Sector: Financials
DAVE INC CLASS A · Meeting: June 2, 2026
Directors FOR
0
Directors AGAINST
1
Say on Pay
FOR
Auditor
FOR
Election of Class II Director
Against Analysis
The proxy discloses that Brendan Carroll was the only director who failed to attend at least 75% of board and committee meetings in 2025; however, Dan Preston serves on both the Audit Committee and Compensation Committee, and the filing does not identify him as having an attendance issue — but the proxy explicitly states all members except Brendan Carroll met the 75% threshold, so Preston passes attendance. However, Preston is a sitting CEO (of Stand Insurance) who holds an outside public company board seat at Dave, which does not trigger the overboarding rule. TSR does not trigger a No vote given Dave's 3-year return of 4,290.3% versus the ^RUT — Russell 2000 benchmark return of 55.9%, a positive gap of +4,234.4pp, far exceeding the 65pp threshold required to trigger a No vote. No other policy flags apply, and Preston has relevant technology and insurance industry experience. Vote is FOR.
For Analysis
One director is up for election: Dan Preston, a Class II director standing for a three-year term. Preston is the CEO of Stand Insurance and has relevant technology and fintech industry experience. Dave's stock has massively outperformed the ^RUT — Russell 2000 benchmark over three years (+4,234pp gap vs. a 65pp trigger threshold), so the TSR trigger does not apply. No overboarding, attendance, independence, or familial relationship issues are identified. Vote is FOR.
CEO
Jason Wilk
Total Comp
$10,208,028
Prior Support
N/A
This is Dave's first-ever Say-on-Pay vote, so there is no prior shareholder vote to consider. CEO Jason Wilk received total compensation of $10,208,028 in 2025, which is reasonable given Dave's $3.5 billion market cap and exceptional financial performance (revenue up 60%, net income up 238%, and Adjusted EBITDA up 162% year-over-year). The compensation structure is strongly performance-oriented: approximately 92.6% of the CEO's target pay is variable and tied to company results, well above the 50-60% minimum threshold required by policy. The annual cash bonus paid out at 200% of target based on pre-set, measurable financial metrics (Variable Profit and Adjusted EBITDA), and performance stock awards vested at maximum based on actual EBITDA outperformance, directly aligning executive pay with shareholder outcomes. The company has a meaningful clawback policy compliant with Dodd-Frank requirements, no tax gross-ups, and an independent compensation committee with an independent consultant.
Auditor
Deloitte & Touche LLP
Tenure
4 yrs
Audit Fees
$1,730,000
Non-Audit Fees
$104,574
Non-audit fees (tax services of $104,574) represent approximately 6% of audit fees ($1,730,000), well below the 50% threshold that would raise independence concerns. Deloitte has served as Dave's auditor since fiscal year 2022, a tenure of roughly four years, far below the 25-year threshold. No material financial restatements are disclosed, and Deloitte is a Big 4 firm appropriate for a company of Dave's size and complexity.

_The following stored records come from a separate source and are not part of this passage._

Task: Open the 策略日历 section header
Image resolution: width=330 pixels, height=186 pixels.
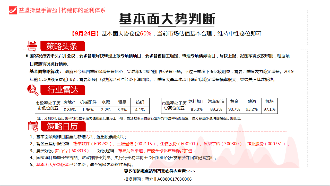Action: pyautogui.click(x=63, y=126)
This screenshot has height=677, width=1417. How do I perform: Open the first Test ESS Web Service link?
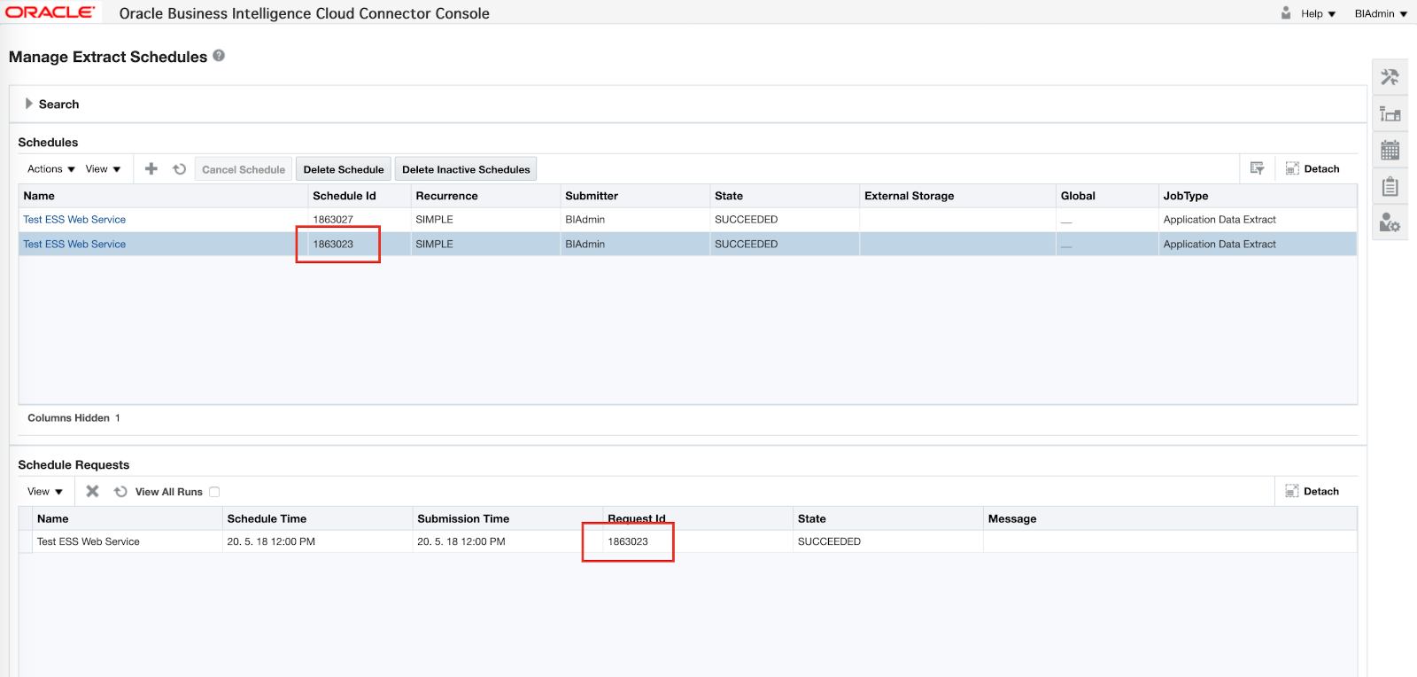[74, 220]
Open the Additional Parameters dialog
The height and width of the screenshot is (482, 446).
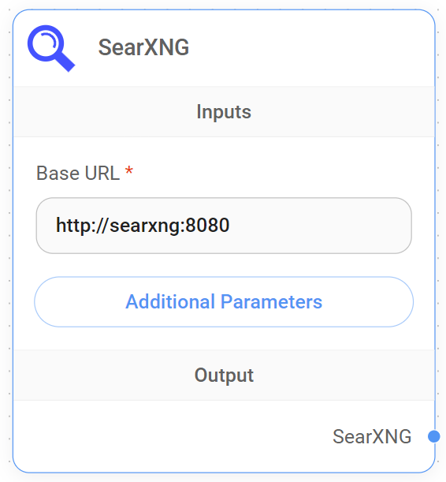coord(224,301)
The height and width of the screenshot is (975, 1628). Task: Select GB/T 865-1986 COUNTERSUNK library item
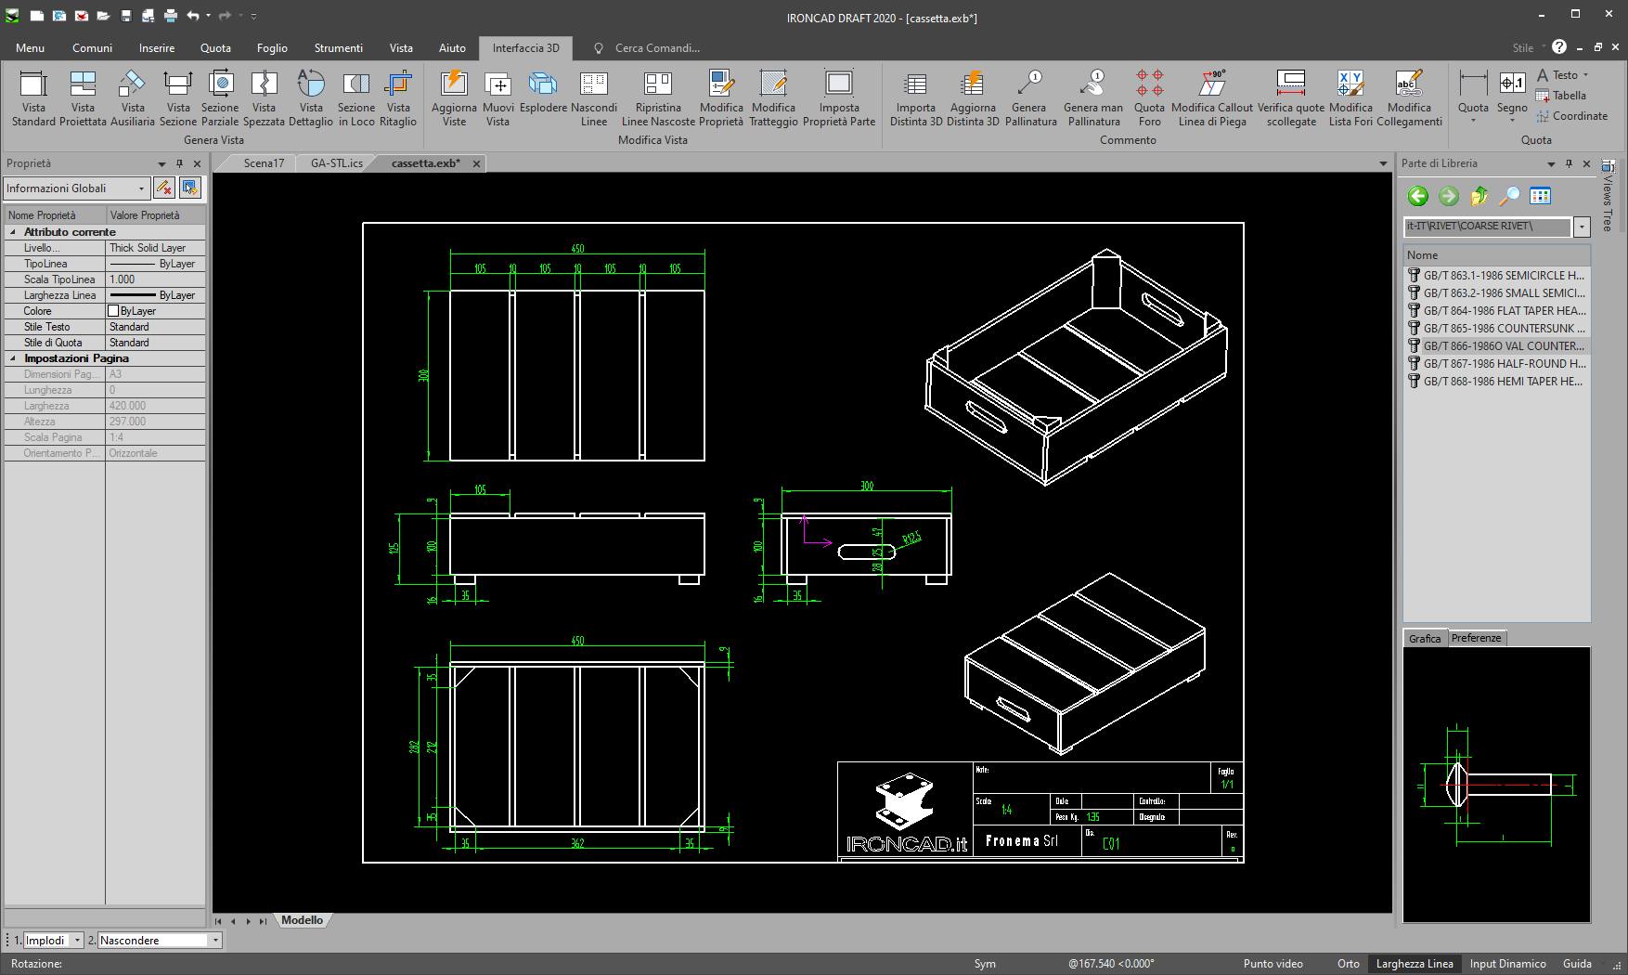click(1502, 329)
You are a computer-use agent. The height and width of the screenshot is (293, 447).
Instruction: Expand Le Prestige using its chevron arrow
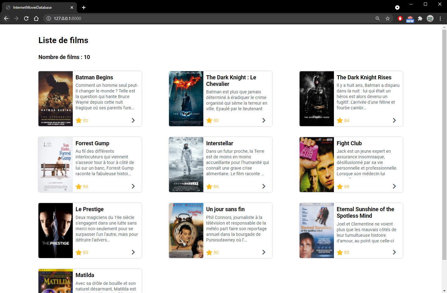click(133, 252)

Dave's 2026 annual meeting features four proposals: election of one Class II director (Dan Preston), the company's inaugural Say-on-Pay vote, a Say-on-Frequency vote, and ratification of Deloitte as auditor. The compensation program earns a FOR vote given outstanding financial performance, a strongly performance-linked pay structure, and a first-time vote context; the auditor earns a FOR vote given minimal non-audit fees and short tenure; and Dan Preston earns a FOR vote given no policy flags and Dave's exceptional stock performance versus the ^RUT — Russell 2000 benchmark.